■ **Given information**:
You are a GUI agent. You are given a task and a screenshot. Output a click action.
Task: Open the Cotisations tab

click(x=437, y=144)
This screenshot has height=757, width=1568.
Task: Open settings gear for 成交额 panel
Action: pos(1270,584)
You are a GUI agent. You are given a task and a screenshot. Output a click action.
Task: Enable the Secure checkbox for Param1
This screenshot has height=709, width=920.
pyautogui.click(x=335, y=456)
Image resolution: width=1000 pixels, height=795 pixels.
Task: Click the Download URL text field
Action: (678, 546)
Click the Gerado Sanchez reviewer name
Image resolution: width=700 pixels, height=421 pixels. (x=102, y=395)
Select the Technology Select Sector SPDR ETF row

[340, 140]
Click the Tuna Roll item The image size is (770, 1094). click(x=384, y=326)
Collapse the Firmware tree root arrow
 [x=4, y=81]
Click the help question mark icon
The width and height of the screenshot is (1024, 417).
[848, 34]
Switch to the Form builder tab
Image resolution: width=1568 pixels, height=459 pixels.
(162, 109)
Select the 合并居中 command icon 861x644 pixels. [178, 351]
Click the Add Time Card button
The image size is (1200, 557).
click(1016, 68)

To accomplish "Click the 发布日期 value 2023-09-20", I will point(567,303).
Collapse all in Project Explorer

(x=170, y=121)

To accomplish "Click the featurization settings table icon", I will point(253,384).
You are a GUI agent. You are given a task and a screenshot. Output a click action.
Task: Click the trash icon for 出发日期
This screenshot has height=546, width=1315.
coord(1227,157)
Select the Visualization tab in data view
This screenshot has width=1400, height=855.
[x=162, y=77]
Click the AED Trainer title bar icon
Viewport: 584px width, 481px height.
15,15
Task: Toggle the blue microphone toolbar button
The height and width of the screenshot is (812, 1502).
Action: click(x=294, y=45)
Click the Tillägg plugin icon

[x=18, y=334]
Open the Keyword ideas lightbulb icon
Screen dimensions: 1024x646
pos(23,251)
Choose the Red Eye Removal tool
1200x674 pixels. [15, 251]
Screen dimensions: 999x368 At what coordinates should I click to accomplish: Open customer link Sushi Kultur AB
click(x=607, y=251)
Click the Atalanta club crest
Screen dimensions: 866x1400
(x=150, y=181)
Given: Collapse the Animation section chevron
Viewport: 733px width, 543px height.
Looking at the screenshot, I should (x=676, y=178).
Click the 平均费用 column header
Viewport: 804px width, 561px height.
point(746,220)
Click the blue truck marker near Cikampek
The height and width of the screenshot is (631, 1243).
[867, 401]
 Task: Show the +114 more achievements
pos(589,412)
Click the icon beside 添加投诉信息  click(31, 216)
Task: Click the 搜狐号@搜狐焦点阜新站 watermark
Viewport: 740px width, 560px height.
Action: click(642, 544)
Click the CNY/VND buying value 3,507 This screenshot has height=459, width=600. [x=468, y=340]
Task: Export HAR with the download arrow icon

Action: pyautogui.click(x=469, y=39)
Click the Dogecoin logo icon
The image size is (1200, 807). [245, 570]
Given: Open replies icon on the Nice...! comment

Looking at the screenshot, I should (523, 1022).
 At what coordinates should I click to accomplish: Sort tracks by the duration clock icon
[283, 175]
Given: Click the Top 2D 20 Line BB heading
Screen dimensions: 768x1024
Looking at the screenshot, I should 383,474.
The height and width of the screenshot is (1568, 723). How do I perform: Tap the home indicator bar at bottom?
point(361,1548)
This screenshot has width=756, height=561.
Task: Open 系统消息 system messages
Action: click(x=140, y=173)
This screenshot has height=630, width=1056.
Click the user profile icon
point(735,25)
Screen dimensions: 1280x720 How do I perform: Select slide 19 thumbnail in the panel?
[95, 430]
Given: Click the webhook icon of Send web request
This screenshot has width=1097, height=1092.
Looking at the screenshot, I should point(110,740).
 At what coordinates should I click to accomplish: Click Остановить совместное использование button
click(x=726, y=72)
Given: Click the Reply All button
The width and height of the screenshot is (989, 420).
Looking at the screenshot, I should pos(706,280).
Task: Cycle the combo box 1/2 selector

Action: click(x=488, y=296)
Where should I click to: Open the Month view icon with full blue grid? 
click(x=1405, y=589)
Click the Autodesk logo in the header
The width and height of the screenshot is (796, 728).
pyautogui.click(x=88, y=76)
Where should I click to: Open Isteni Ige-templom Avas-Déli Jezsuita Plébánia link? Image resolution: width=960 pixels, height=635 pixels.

■ **Exercise goal**: Hand back the listing exactly. Include every line.

■ **Your solution**:
You are a GUI agent. You are given a task and a screenshot. Output a click action.
Task: Open the Cotisations tab

click(x=437, y=144)
This screenshot has height=757, width=1568.
Task: Open settings gear for 成交额 panel
Action: pos(1270,584)
You are a GUI agent. You are given a task and a screenshot. Output a click action.
Task: Enable the Secure checkbox for Param1
This screenshot has height=709, width=920.
pyautogui.click(x=335, y=456)
Image resolution: width=1000 pixels, height=795 pixels.
Task: Click the Download URL text field
Action: (678, 546)
Click the Gerado Sanchez reviewer name
Image resolution: width=700 pixels, height=421 pixels. (x=102, y=395)
Select the Technology Select Sector SPDR ETF row

[340, 140]
Click the Tuna Roll item The image size is (770, 1094). click(x=384, y=326)
Collapse the Firmware tree root arrow
 [x=4, y=81]
Click the help question mark icon
The width and height of the screenshot is (1024, 417).
[848, 34]
Switch to the Form builder tab
Image resolution: width=1568 pixels, height=459 pixels.
(162, 109)
Select the 合并居中 command icon 861x644 pixels. [178, 351]
Click the Add Time Card button
The image size is (1200, 557).
click(1016, 68)

To accomplish "Click the 发布日期 value 2023-09-20", I will point(567,303).
Collapse all in Project Explorer

(x=170, y=121)

To accomplish "Click the featurization settings table icon", I will point(253,384).
You are a GUI agent. You are given a task and a screenshot. Output a click action.
Task: Click the trash icon for 出发日期
This screenshot has height=546, width=1315.
coord(1227,157)
Select the Visualization tab in data view
This screenshot has width=1400, height=855.
[x=162, y=77]
Click the AED Trainer title bar icon
Viewport: 584px width, 481px height.
15,15
Task: Toggle the blue microphone toolbar button
The height and width of the screenshot is (812, 1502).
Action: click(x=294, y=45)
Click the Tillägg plugin icon

[x=18, y=334]
Open the Keyword ideas lightbulb icon
Screen dimensions: 1024x646
pos(23,251)
Choose the Red Eye Removal tool
1200x674 pixels. [15, 251]
Screen dimensions: 999x368 At what coordinates should I click to accomplish: Open customer link Sushi Kultur AB
click(x=607, y=251)
Click the Atalanta club crest
Screen dimensions: 866x1400
(x=150, y=181)
Given: Collapse the Animation section chevron
Viewport: 733px width, 543px height.
Looking at the screenshot, I should (x=676, y=178).
Click the 平均费用 column header
Viewport: 804px width, 561px height.
point(746,220)
Click the blue truck marker near Cikampek
The height and width of the screenshot is (631, 1243).
[867, 401]
 Task: Show the +114 more achievements
pos(589,412)
Click the icon beside 添加投诉信息  click(31, 216)
Task: Click the 搜狐号@搜狐焦点阜新站 watermark
Viewport: 740px width, 560px height.
Action: click(642, 544)
Click the CNY/VND buying value 3,507 This screenshot has height=459, width=600. [x=468, y=340]
Task: Export HAR with the download arrow icon

Action: pyautogui.click(x=469, y=39)
Click the Dogecoin logo icon
The image size is (1200, 807). [245, 570]
Given: Open replies icon on the Nice...! comment

Looking at the screenshot, I should (523, 1022).
 At what coordinates should I click to accomplish: Sort tracks by the duration clock icon
[283, 175]
Given: Click the Top 2D 20 Line BB heading
Screen dimensions: 768x1024
Looking at the screenshot, I should 383,474.
The height and width of the screenshot is (1568, 723). How do I perform: Tap the home indicator bar at bottom?
point(361,1548)
This screenshot has width=756, height=561.
Task: Open 系统消息 system messages
Action: click(x=140, y=173)
This screenshot has height=630, width=1056.
Click the user profile icon
point(735,25)
Screen dimensions: 1280x720 How do I perform: Select slide 19 thumbnail in the panel?
[95, 430]
Given: Click the webhook icon of Send web request
This screenshot has width=1097, height=1092.
Looking at the screenshot, I should point(110,740).
 At what coordinates should I click to accomplish: Click Остановить совместное использование button
click(x=726, y=72)
Given: Click the Reply All button
The width and height of the screenshot is (989, 420).
Looking at the screenshot, I should pos(706,280).
Task: Cycle the combo box 1/2 selector

Action: click(x=488, y=296)
Where should I click to: Open the Month view icon with full blue grid? 
click(x=1405, y=589)
Click the Autodesk logo in the header
The width and height of the screenshot is (796, 728).
pyautogui.click(x=88, y=76)
Where should I click to: Open Isteni Ige-templom Avas-Déli Jezsuita Plébánia link? Image resolution: width=960 pixels, height=635 pixels.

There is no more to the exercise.